Copy the listing word for word, from its first line through the line that contains "The width and height of the screenshot is (1372, 771).", both included, and give nothing beyond that part.
....................
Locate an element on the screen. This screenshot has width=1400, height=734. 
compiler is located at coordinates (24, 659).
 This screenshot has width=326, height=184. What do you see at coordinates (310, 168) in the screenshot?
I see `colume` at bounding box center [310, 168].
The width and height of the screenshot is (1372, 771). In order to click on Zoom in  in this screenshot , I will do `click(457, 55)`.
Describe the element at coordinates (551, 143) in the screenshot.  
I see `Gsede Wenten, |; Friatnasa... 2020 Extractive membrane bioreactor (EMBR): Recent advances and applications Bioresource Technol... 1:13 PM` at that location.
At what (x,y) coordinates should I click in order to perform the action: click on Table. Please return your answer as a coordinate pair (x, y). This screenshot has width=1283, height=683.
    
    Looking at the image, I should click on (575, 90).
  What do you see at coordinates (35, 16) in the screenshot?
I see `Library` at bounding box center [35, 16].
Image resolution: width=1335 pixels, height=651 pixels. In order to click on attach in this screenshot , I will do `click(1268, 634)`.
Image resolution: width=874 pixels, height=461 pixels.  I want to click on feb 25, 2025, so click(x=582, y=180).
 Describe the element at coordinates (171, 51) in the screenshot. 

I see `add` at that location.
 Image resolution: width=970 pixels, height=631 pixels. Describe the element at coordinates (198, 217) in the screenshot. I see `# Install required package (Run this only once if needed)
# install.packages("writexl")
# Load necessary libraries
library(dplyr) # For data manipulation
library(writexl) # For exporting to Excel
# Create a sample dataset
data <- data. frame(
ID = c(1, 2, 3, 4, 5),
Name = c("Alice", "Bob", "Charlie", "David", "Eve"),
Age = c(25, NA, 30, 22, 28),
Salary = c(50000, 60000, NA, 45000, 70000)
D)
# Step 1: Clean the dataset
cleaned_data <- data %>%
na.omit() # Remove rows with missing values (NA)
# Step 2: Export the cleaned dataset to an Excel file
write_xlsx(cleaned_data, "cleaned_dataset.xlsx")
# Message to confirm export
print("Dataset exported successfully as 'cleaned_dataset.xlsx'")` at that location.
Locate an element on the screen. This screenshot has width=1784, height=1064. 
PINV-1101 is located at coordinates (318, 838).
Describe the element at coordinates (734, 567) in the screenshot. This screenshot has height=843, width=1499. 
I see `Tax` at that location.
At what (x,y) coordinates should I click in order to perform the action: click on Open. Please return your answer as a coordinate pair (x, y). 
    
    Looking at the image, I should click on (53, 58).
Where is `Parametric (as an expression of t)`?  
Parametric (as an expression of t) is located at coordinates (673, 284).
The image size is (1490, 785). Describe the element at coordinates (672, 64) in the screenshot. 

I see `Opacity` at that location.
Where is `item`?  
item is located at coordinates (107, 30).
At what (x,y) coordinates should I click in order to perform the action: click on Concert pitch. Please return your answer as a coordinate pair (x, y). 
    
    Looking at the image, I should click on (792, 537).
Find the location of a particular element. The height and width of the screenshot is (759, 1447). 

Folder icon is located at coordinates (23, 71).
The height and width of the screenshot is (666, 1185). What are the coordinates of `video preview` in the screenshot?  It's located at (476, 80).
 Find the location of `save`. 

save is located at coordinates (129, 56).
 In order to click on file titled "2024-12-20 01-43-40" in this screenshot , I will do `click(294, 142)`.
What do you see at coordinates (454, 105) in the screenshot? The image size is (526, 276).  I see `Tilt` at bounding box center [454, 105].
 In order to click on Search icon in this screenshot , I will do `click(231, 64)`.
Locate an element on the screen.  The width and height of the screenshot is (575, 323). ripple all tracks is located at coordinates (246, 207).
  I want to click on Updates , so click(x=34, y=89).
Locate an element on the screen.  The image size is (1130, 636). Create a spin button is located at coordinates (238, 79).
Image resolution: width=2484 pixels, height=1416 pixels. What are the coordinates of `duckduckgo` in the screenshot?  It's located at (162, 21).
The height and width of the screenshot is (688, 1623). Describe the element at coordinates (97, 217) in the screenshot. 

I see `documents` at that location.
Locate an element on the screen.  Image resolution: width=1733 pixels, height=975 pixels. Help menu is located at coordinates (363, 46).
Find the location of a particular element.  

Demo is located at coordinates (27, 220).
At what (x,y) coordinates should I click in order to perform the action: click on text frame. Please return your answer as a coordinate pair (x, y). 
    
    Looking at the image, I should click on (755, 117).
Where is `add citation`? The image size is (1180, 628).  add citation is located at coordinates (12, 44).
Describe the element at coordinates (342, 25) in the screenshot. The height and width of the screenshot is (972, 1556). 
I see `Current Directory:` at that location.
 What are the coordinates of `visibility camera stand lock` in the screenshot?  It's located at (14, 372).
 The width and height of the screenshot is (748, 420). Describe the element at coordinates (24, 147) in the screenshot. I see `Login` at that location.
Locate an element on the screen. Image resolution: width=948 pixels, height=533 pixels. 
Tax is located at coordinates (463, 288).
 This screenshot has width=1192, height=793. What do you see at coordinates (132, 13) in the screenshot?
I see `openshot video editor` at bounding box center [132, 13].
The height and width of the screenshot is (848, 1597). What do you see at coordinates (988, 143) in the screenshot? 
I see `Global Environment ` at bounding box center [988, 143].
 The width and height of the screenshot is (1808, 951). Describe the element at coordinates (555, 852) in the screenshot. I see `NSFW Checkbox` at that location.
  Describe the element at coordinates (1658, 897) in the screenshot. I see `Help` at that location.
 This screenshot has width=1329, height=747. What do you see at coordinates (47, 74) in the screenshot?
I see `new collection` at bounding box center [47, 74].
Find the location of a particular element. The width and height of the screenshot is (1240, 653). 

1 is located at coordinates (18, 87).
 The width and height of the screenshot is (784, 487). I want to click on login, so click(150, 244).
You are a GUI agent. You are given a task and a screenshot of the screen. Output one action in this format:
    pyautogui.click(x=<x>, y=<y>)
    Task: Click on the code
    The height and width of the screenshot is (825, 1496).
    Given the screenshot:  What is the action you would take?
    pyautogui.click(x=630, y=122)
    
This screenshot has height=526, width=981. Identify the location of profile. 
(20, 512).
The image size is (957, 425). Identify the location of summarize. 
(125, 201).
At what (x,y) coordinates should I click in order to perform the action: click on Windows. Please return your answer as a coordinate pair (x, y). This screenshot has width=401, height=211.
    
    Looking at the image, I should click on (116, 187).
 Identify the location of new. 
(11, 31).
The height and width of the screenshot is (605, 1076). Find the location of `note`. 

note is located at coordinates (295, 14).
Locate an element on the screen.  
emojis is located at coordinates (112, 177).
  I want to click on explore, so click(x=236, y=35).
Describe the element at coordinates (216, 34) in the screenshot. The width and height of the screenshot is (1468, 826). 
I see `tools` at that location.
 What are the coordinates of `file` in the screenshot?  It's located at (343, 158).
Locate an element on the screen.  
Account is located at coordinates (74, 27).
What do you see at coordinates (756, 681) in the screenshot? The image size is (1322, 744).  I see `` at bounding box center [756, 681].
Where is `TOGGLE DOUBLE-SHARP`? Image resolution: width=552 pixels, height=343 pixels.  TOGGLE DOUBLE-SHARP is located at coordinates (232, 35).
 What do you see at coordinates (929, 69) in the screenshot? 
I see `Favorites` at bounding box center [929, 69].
....................
FINISHED TASK
Locate an element on the screen. This screenshot has width=1400, height=734. 
compiler is located at coordinates (24, 659).
 This screenshot has width=326, height=184. What do you see at coordinates (310, 168) in the screenshot?
I see `colume` at bounding box center [310, 168].
The width and height of the screenshot is (1372, 771). In order to click on Zoom in  in this screenshot , I will do `click(457, 55)`.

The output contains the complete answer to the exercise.